Alex Oakley, BPA Transaction Manager, at Standard Life, part of Phoenix Group, comments on The Pension Protection Fund’s 7800 Index March update on the latest estimated funding position for all PPF-eligible defined benefit pension schemes: Funding levels for UK defined benefit pension schemes remained stable in February. The aggregate section 179 funding ratio for the 5,050 schemes in the PPF 7800 Index now stands at 126.1 per cent at the end of February 2025, compared to 127 per cent at the end of January 2025. “Market conditions in February saw gilt yields fall slightly after a period of significant rises. The stability of scheme funding levels also indicates that schemes are continuing to manage risks effectively. For trustees, maintaining this stability will help ensure long-term security for members, as they continue to balance de-risking strategies with exploring endgame options, whether through buy-out or run-on. “Looking ahead to the upcoming Spring Statement, both the industry and trustees will be waiting to see if further details regarding the potential use of DB surpluses will be announced. In addition, it’s possible any fiscal policy changes may affect upcoming decisions around interest rates, and this could impact gilt markets and funding levels in the future. “This is important for trustees as they consider how to best manage funding positions while balancing member security. Trustees assessing their endgame options will need to carefully consider the evolving DB pension landscape and wider economic environment to protect member benefits, and we continue to work closely with schemes in navigating these developments to ensure positive outcomes for members and sponsors.”

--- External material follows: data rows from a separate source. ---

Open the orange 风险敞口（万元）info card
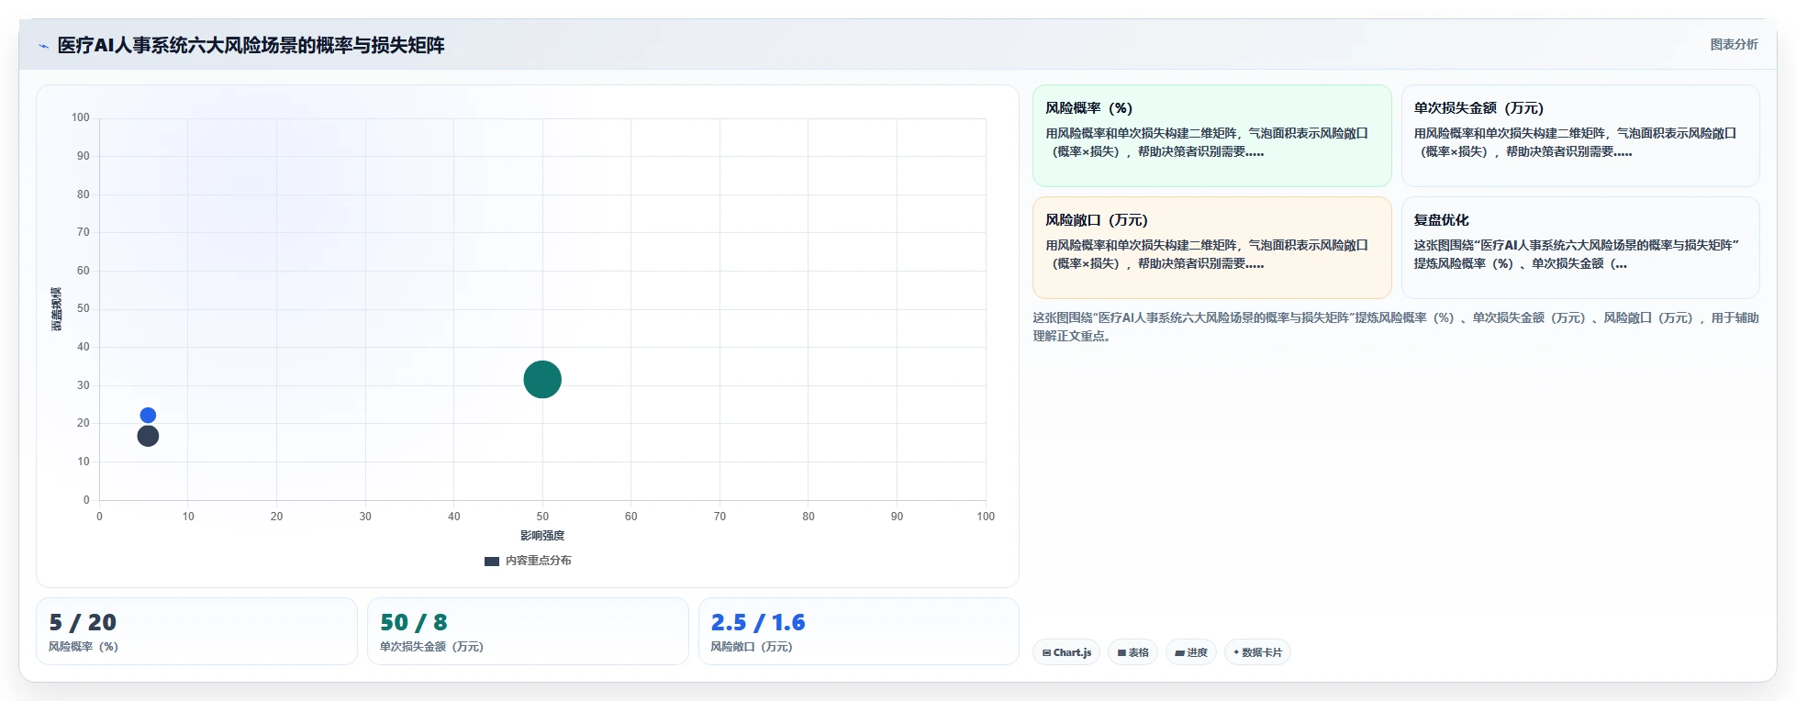 (1211, 248)
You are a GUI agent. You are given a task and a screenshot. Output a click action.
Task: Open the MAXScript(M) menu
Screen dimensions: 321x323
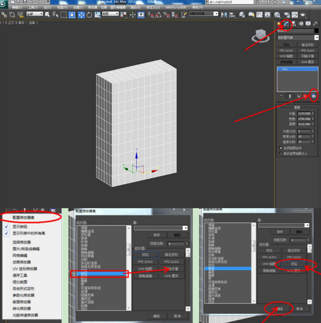[176, 7]
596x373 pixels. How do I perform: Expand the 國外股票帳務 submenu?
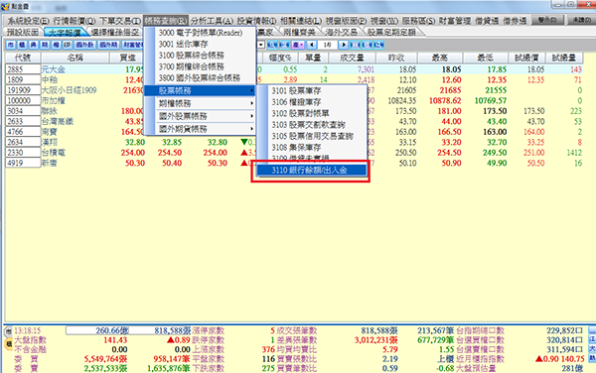point(205,116)
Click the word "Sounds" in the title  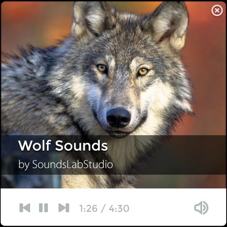[x=82, y=145]
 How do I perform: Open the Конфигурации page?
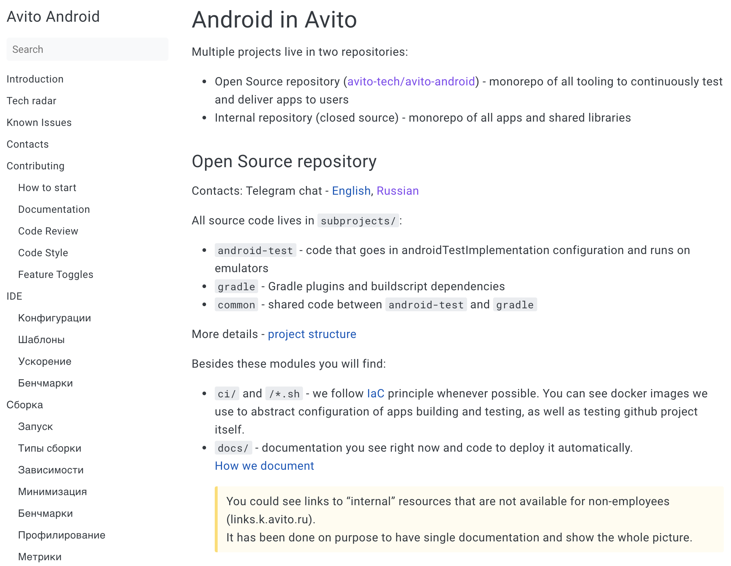54,318
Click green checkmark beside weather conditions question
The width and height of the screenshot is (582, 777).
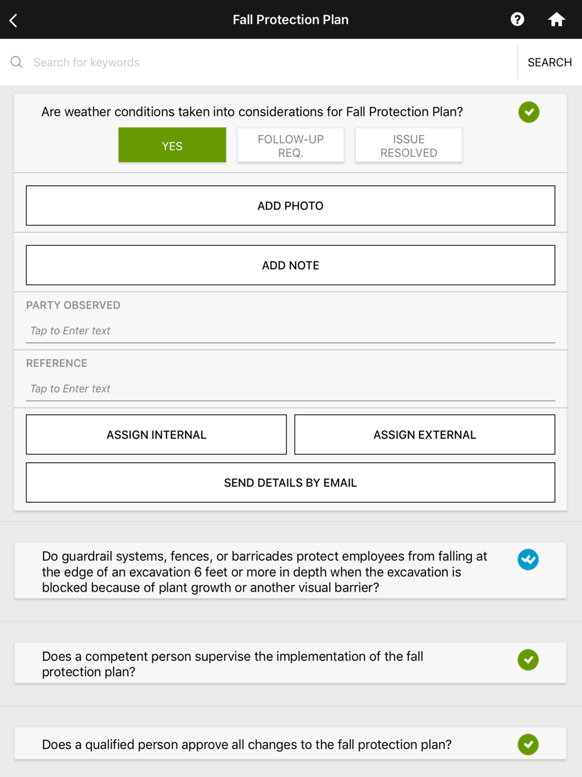pos(528,112)
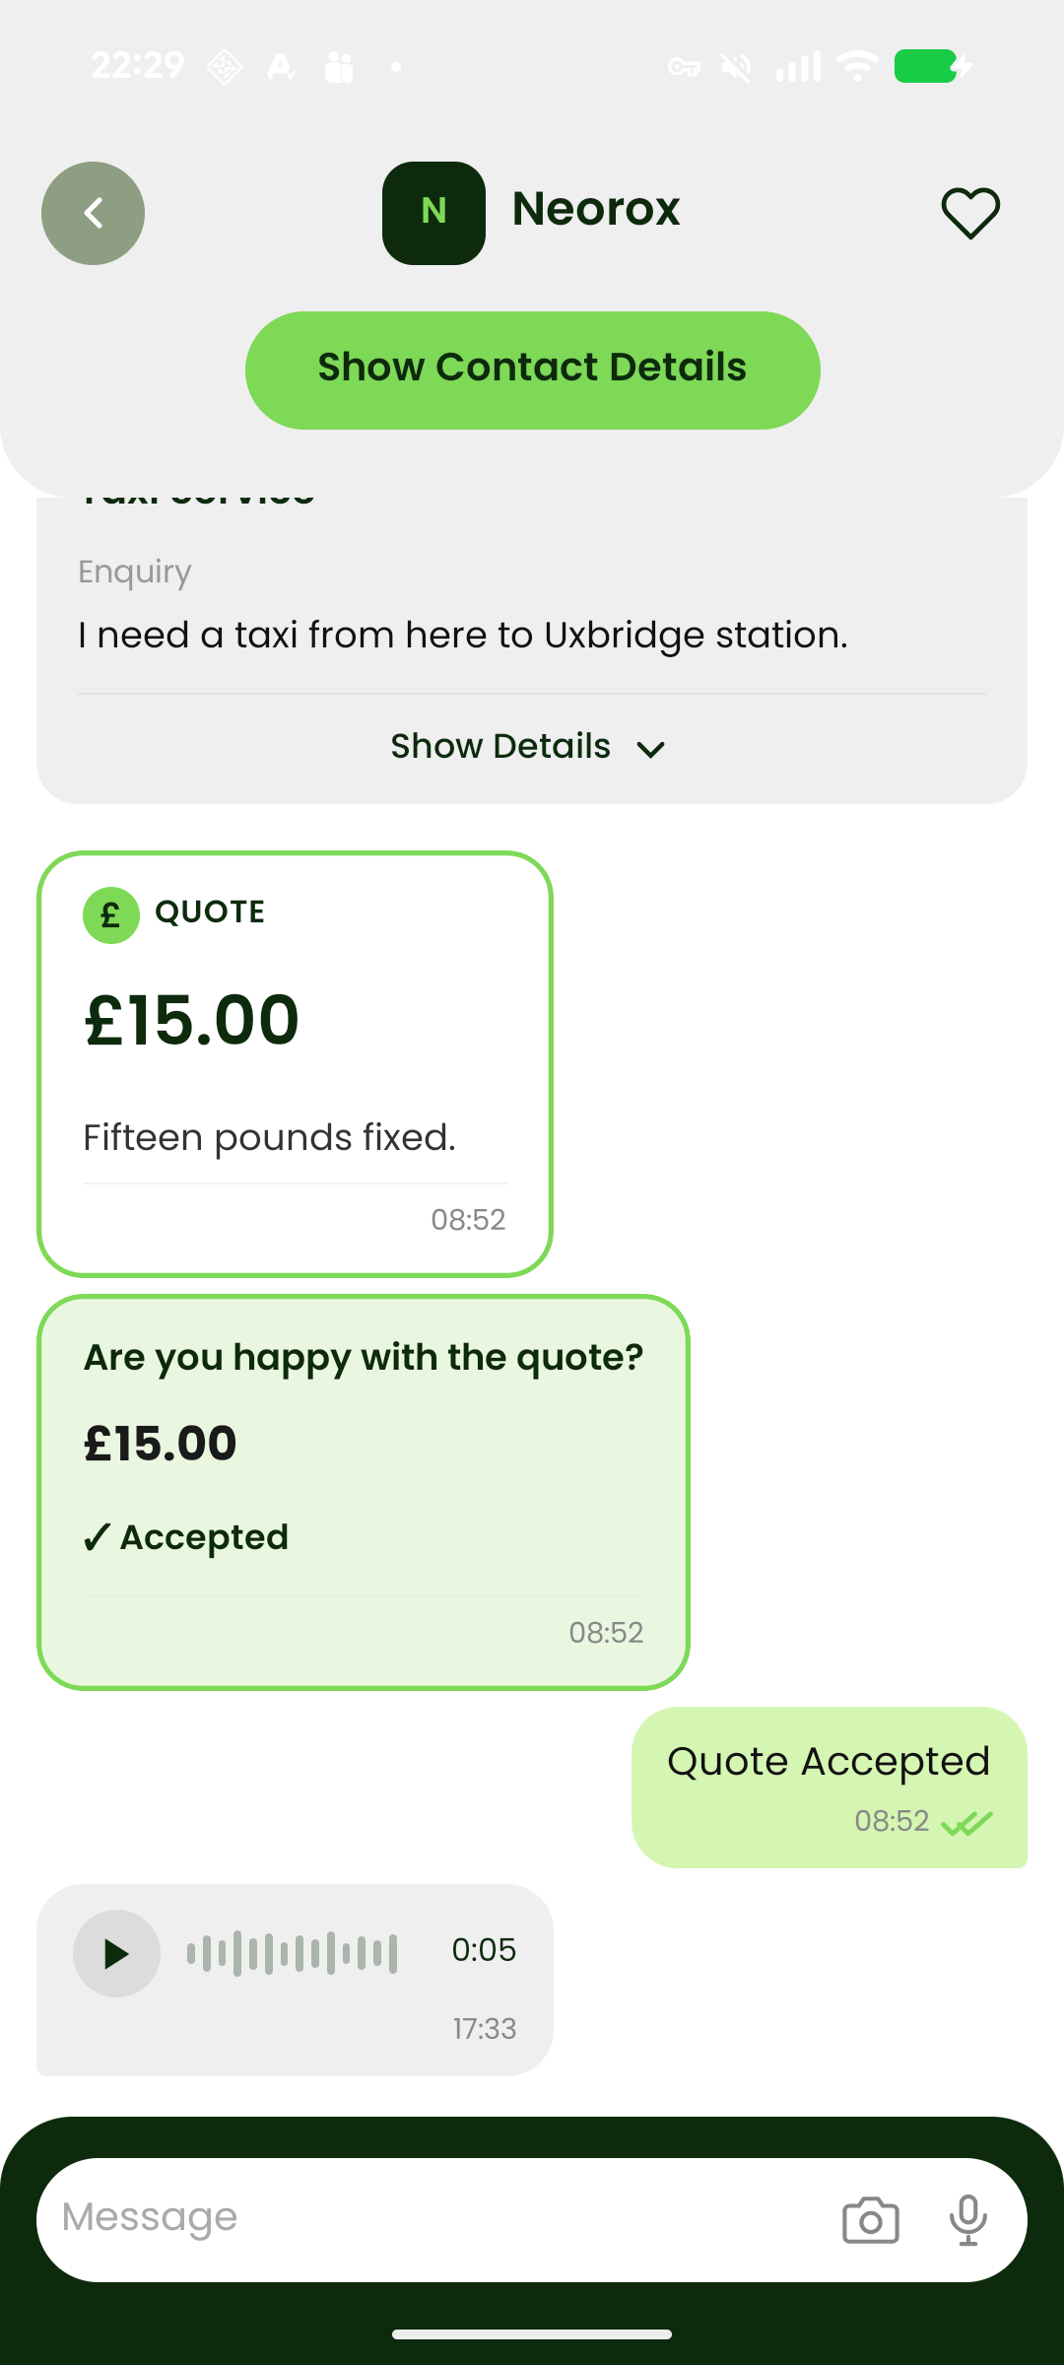
Task: Click the Show Contact Details button
Action: [x=532, y=370]
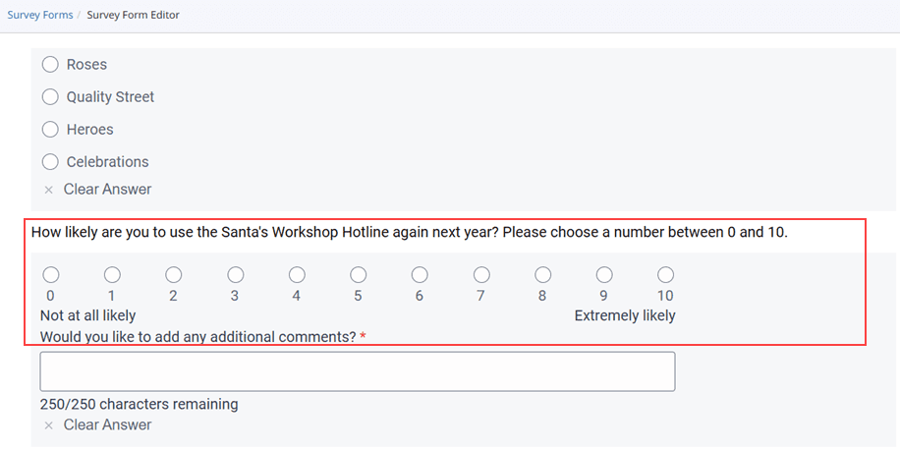Select rating 8 on the likelihood scale
The height and width of the screenshot is (452, 900).
pos(542,274)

Vishal Makkar, Managing Director, UK Wealth Consulting at Gallagher: Although the latest PPF 7800 Index figures show a slight dip in the aggregate surplus, most DB schemes are in a healthy financial position. Thanks to rising gilt yields over recent years, many DB schemes are finding themselves in a surplus and the data reaffirms their strong financial footing. This stability is sparking renewed conversations around run-off strategies and surplus extraction, but most importantly, schemes remain well-placed to deliver solid returns for members. In the current climate, trustees must carefully consider the options at their disposal. If the objective is running on, they may explore returning value to the sponsor, boosting member benefits, or even supporting a related defined contribution (DC) arrangement. Dealing with surplus funds is nothing new, but taking full advantage of them isn’t always easy. The government is increasingly focused on using these funds to fuel economic growth, while ensuring members' benefits remain protected. As stewards of members’ financial futures, this is where the role of a trustee will be critical. Engaging proactively with sponsors will be pivotal, but until we get further details in the government’s response to the consultation on options for DB schemes in the Spring, the way forward for some trustees may be something of a grey area.”